Things have been a little crazy the past couple days. I feel like I have been incredibly busy and yet nothing major is going on. I guess that is life with two little ones. I've been spending a ton of time in the kitchen lately. It seems our family's food consumption has doubled since Andy came home. I'm still adjusting to making larger portions as well as trying to make extra meals for the freezer.
One of the many wonderful things about having Andy home is that we get out more to do fun things as a family. The downside is that I have to pack food or worry about what we'll eat for dinner when we get home. Eating out for us is not an option. Even if I was willing to compromise on my daily food standards, the kids' allergies make it very difficult to even find a restaurant where they could eat. Not to mention we are on a budget now that my full time job is raising little people! I'm hoping to get a freezer stash of food for all of the busy days we have so I don't have to stress about it.
I did get to have a lovely evening out of the house on Monday. I attended a Holistic Mom's meeting where the topic was "Fun with Fermentation." I'm always up for learning more about fermented foods so I was excited. Not only did I get to learn how to do a second ferment on my kombucha, but I got to spend some time sampling some awesome brews and enjoying the company of many awesome mamas. Now I've got this going on in my kitchen.

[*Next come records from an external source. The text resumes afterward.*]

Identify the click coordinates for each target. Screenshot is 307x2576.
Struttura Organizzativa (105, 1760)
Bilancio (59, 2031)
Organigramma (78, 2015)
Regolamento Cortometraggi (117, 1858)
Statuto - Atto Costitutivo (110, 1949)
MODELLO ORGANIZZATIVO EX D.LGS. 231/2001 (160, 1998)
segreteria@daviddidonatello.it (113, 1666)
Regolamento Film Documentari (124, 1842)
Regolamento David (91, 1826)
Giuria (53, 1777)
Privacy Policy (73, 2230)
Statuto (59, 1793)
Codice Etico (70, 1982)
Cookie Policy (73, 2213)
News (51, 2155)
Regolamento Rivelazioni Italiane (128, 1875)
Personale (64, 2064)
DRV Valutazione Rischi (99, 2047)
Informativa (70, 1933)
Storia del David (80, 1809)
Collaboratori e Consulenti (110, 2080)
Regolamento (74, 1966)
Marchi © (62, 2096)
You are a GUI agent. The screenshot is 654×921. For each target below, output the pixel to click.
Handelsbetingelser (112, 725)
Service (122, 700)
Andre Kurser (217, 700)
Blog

It's starting to look like a brewery in here. I'm hoping Andy enjoys these flavors a little more than the plain stuff I've been brewing. I've got orange-lemon-ginger, blueberry, blueberry-ginger and carrot-ginger going right now. I can't wait to try them! I've got a craft and food swap this Saturday and I'm hoping they turn out and I can share them. I might also be able to share some recipes too!
For now, though, you’ll have to make do with this lovely vinaigrette. Lately I’ve been craving it and eating it on salads morning, noon and night. I can easily whip up a batch right before a meal and it is delicious over sweet or savory salads. Every time I make it I keep meaning to make enough to keep in the fridge but I’m always in such a hurry.

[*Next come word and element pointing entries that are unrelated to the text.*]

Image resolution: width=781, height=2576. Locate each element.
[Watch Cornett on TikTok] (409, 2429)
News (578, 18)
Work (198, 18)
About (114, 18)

1 tbsp + 1 tsp whole grain mustard
1 tbsp apple cider vinegar
¼ tsp salt
1/8 tsp pepper
½ cup olive oil
1/8 cup water (optional)
Slowly drizzle olive oil in while whisking dressing.
Thin with water if desired
*If your dressing separates just stick it in a blender and give it a whirl!
You can serve this over a salad of greens or even as a sauce for chicken or fish. It's also great for giving veggies a little extra flavor.